Vu la procédure suivante :
Procédure contentieuse antérieure :
La SARL Nobl'Alu a demandé au tribunal administratif de la Guadeloupe de la décharger de l'obligation de payer la somme de 7 416, 67 euros mise à sa charge par une mise en demeure de payer du 3 août 2017.
Par un jugement n° 1700993 du 20 décembre 2018, le tribunal administratif de la Guadeloupe a fait droit à cette demande.
Procédure devant la cour :
Par une requête enregistrée le 18 février 2019, l'Agence de Service et de Paiement (ASP), représentée par Me A..., demande à la cour :
1°) d'annuler ce jugement du tribunal administratif de la Guadeloupe du 20 décembre 2018 ;
2°) de rejeter la demande de première instance formée par la SARL Nobl'Alu ;
3°) de mettre à la charge de la SARL Nobl'Alu la somme de 3 500 euros au titre de l'article L. 761-1 du code de justice administrative.
Elle soutient que :
- le tribunal administratif a jugé à tort que sa créance à l'encontre de la SARL Nobl'Alu était prescrite ;
- le délai de prescription prévu par l'article 2224 du code civil n'a commencé de courir qu'à compter du 24 juillet 2017 et n'était donc pas expiré lors de la réception de l'ordre de recouvrer du 4 mai 2017 et de la mise en demeure du 3 août 2017 ;
- ce délai, à supposer qu'il ait commencé de courir à la fin de l'année 2011, a été interrompu jusqu'au 24 juillet 2017 en application des dispositions des articles 2230 et 2234 du code civil ;
Par trois mémoires en défense enregistrés les 27 avril 2019, 16 mai 2019 et 17 mai 2019, la SARL Nobl'Alu conclut au rejet de la requête ainsi qu'à la condamnation de l'ASP à lui verser la somme de 5 000 euros au titre de l'article L. 761-1 du code de justice administrative. Par la voie de l'appel incident, elle demande par ailleurs que soit mise à la charge de l'ASP la somme de 9 052,42 euros correspondant au montant recouvré indûment sur les aides qui lui étaient allouées.
Elle soutient que :
- comme l'a jugé le tribunal administratif, la créance de l'ASP est prescrite ;
- l'ASP reste lui devoir la somme de 9 052,42 euros qu'il convient donc de mettre à sa charge.
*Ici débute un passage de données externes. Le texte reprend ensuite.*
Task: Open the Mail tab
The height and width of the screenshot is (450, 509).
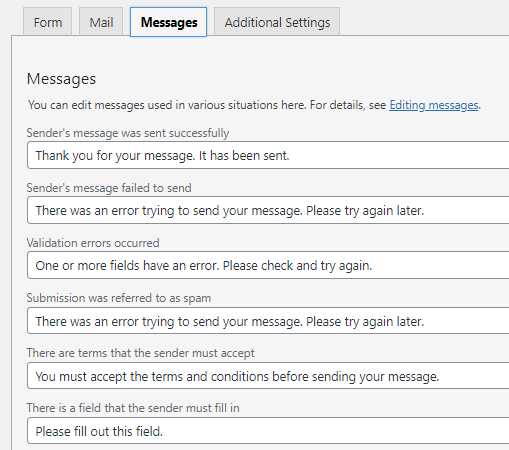Action: [x=101, y=21]
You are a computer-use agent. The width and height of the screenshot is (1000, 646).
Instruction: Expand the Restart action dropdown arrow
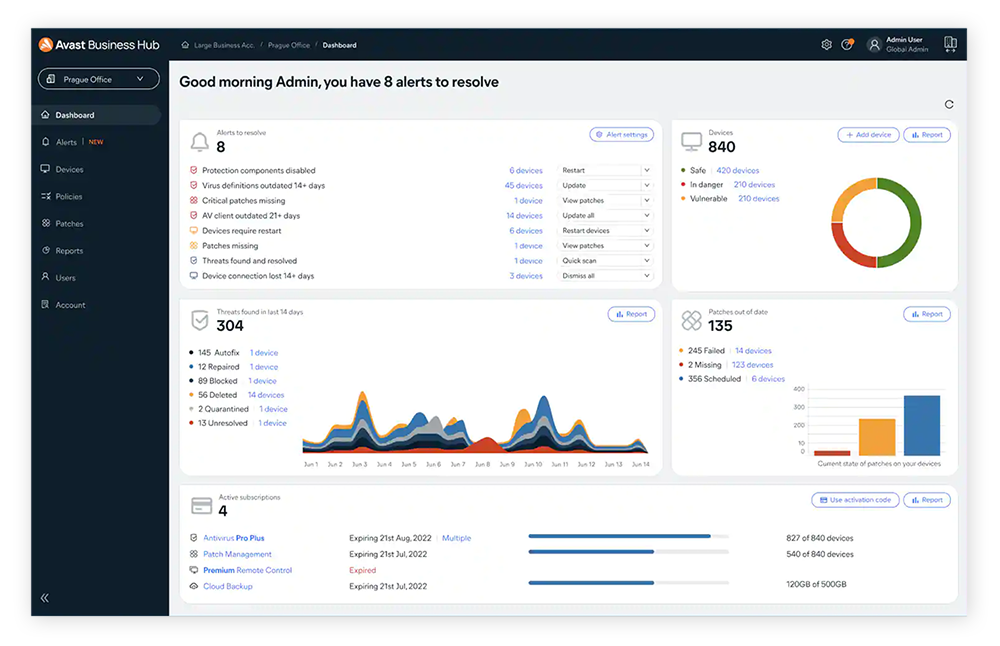[647, 171]
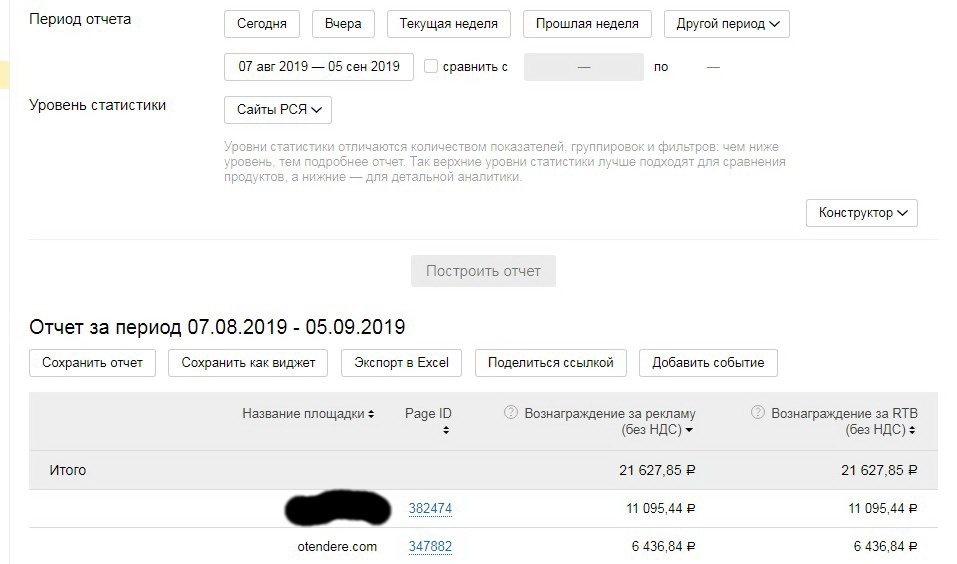957x564 pixels.
Task: Open Page ID link 347882
Action: pos(430,547)

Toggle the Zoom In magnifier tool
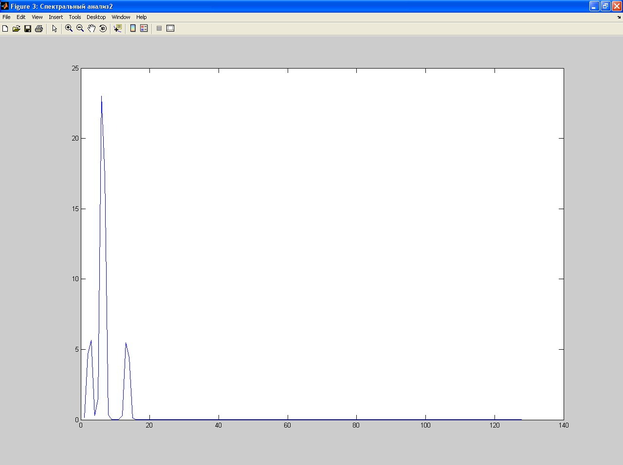(69, 28)
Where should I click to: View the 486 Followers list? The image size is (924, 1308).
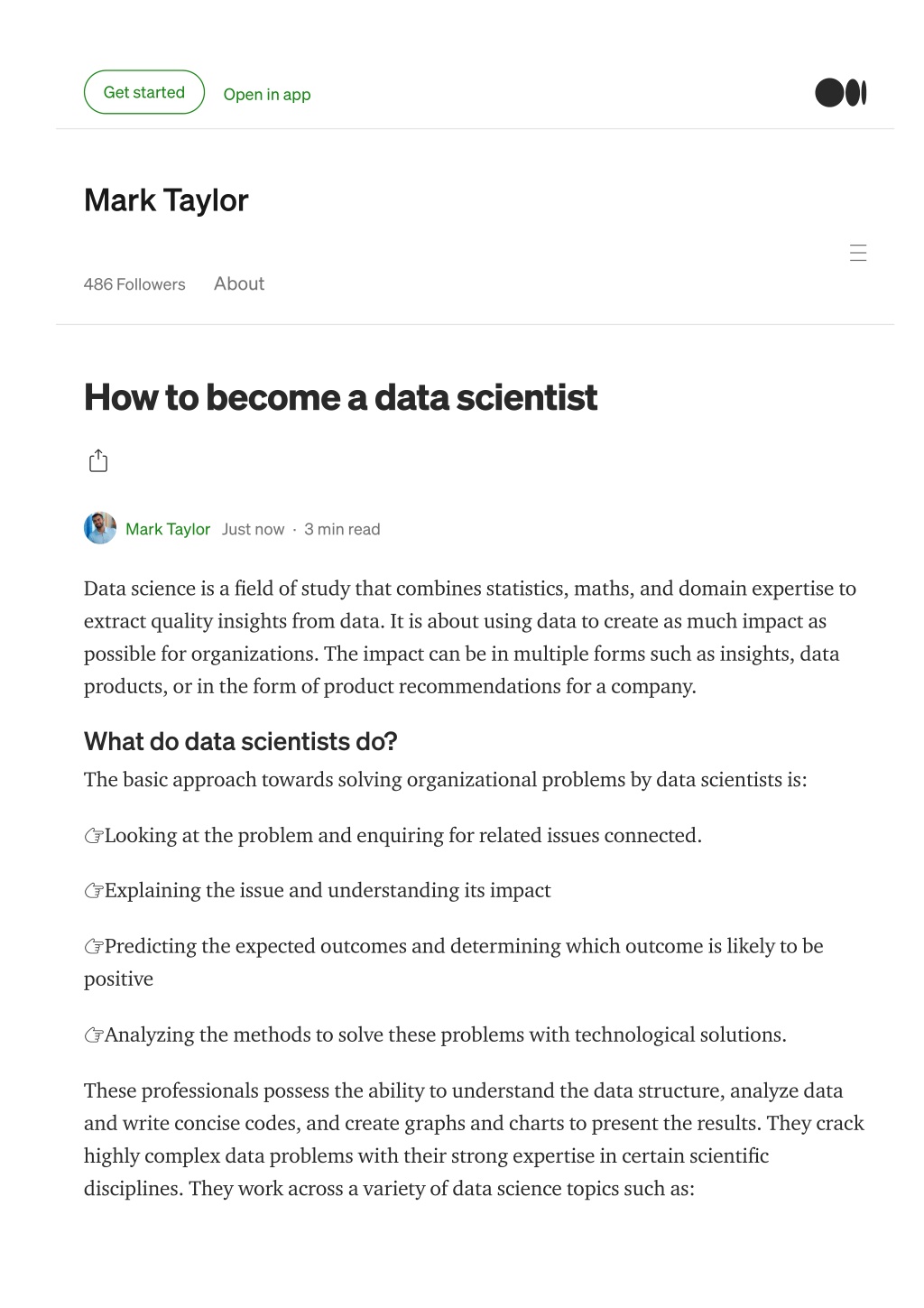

Vu les autres pièces du dossier.
Vu :
- le code du travail ;
- le décret n° 2020-1406 du 18 novembre 2020 ;
- le code de justice administrative ;
Les parties ont été régulièrement averties du jour de l'audience ;
Ont été entendus au cours de l'audience publique :
- le rapport de Mme C... D...,
- et les conclusions de M. Axel Basset, rapporteur public.
Considérant ce qui suit :
1. La SARL Nobl'Alu a conclu avec la région Guadeloupe, le 5 janvier 2009, une convention relative à la mise en oeuvre du dispositif des emplois tremplins, par laquelle la société s'est engagée à embaucher un salarié à un poste de " poseur menuiserie aluminium " dans le cadre d'un contrat à durée indéterminée, dans le délai de six mois suivant la conclusion de ladite convention. La région s'engageait pour sa part à verser à la SARL Nobl'Alu une aide d'un montant total de 12 000 euros, soit 5 000 euros la première année suivant le recrutement, 4 000 euros l'année suivante et 3 000 euros la troisième année. L'ASP a notifié à la société, le 5 mai 2017, un titre exécutoire, émis le 4 mai 2017, d'un montant de 9 250,20 euros, représentant un rappel d'une partie de l'aide versée en exécution de cette convention. Par courrier du 17 juillet 2017, la SARL Nobl'Alu a adressé à l'ASP les états justificatifs et les bulletins de salaire afférents au salarié recruté dans ce cadre. Par lettre du 3 août 2017, l'ASP a mis en demeure la société d'acquitter une somme de 7 416,67 euros au titre de l'aide qu'elle considérait comme indûment versée en exécution de la convention du 5 janvier 2009. L'ASP relève appel du jugement du 20 décembre 2018 par lequel le tribunal administratif de la Guadeloupe a déchargé la SARL Nobl'Alu de l'obligation de payer la somme de 7 416,67 euros.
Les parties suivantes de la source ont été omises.